[DESCRIPTION OF THE TASK]
Would you retype exactly the lines from the one holding "This screenshot has" through the last line of the listing, and only those, without pictures?

[DATASET ENTRIES]
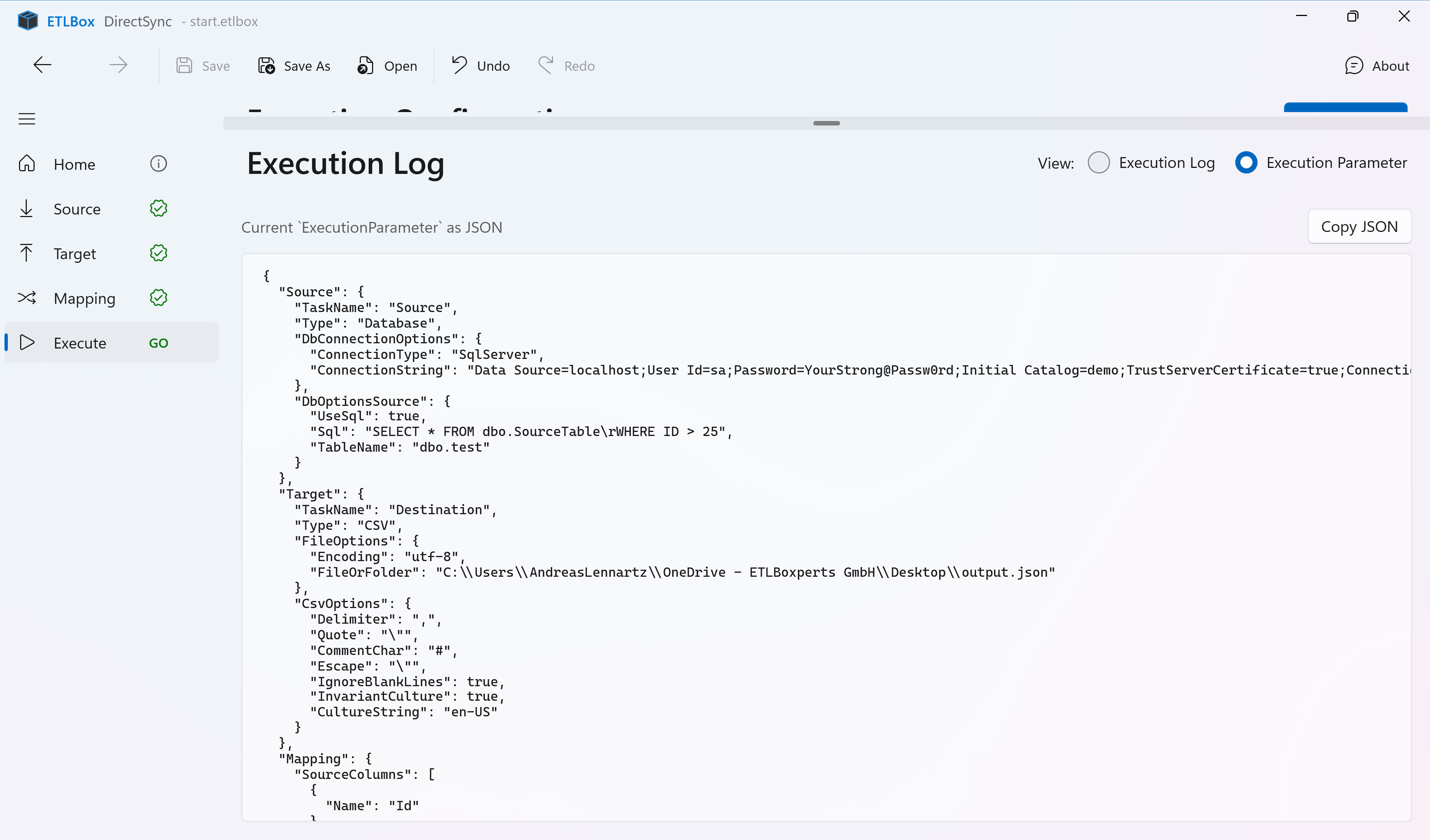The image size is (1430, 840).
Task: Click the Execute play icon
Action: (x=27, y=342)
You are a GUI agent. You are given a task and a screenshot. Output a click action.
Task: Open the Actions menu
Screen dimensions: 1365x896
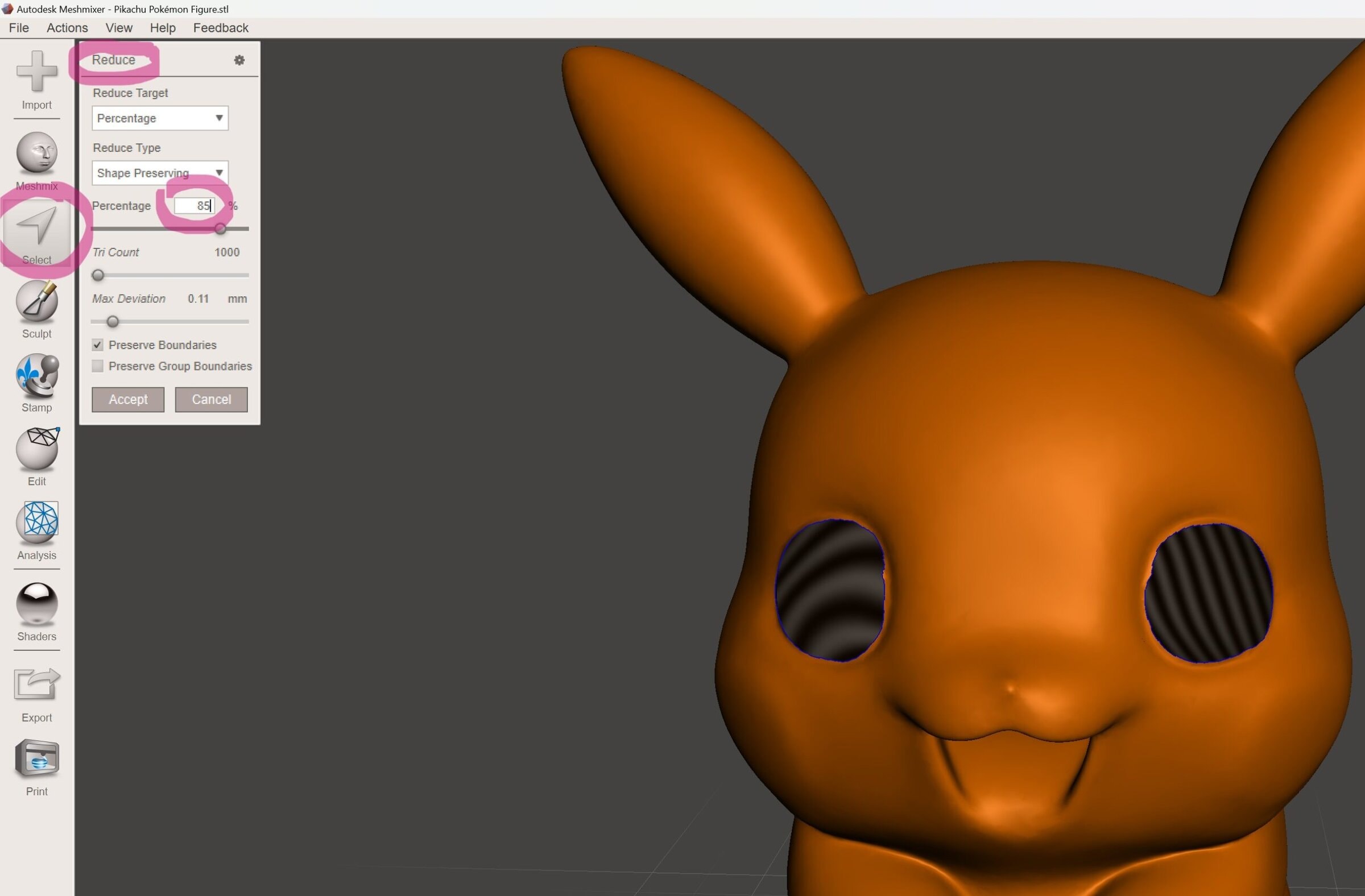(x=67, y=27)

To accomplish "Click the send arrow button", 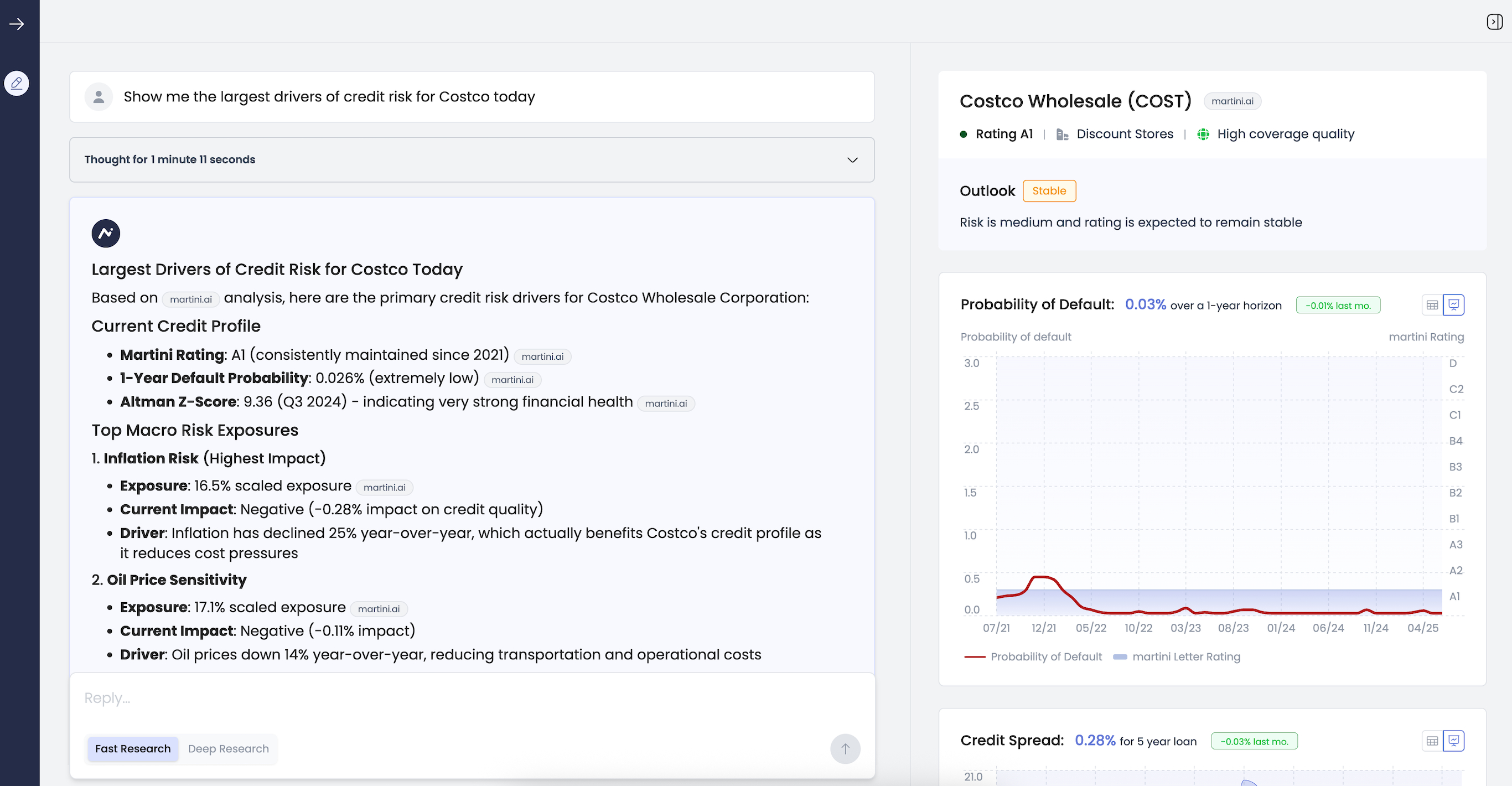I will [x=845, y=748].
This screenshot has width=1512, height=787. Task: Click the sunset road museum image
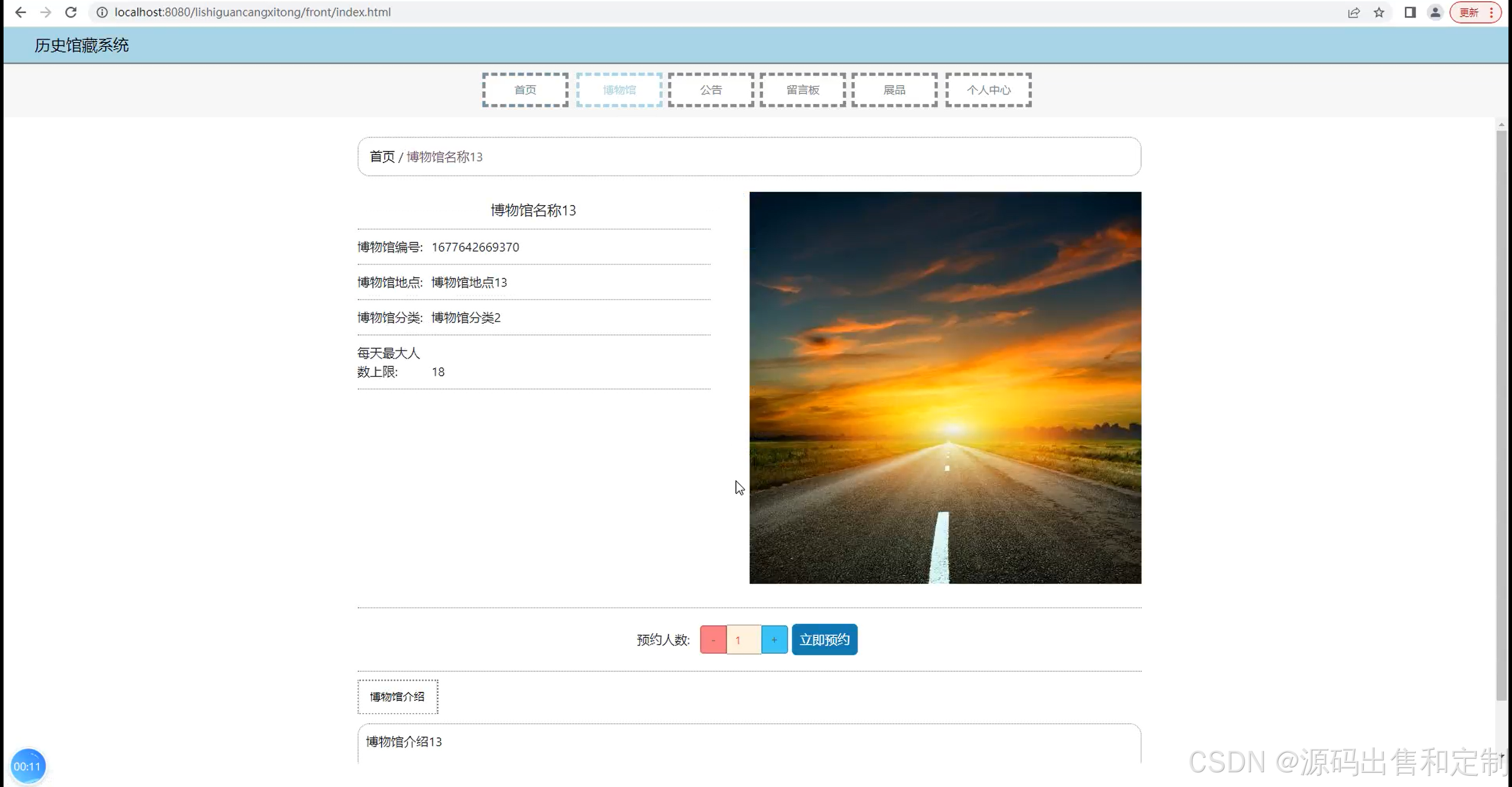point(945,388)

[SOLUTION BELOW]
This screenshot has width=1512, height=787. Task: Click the sunset road museum image
point(945,388)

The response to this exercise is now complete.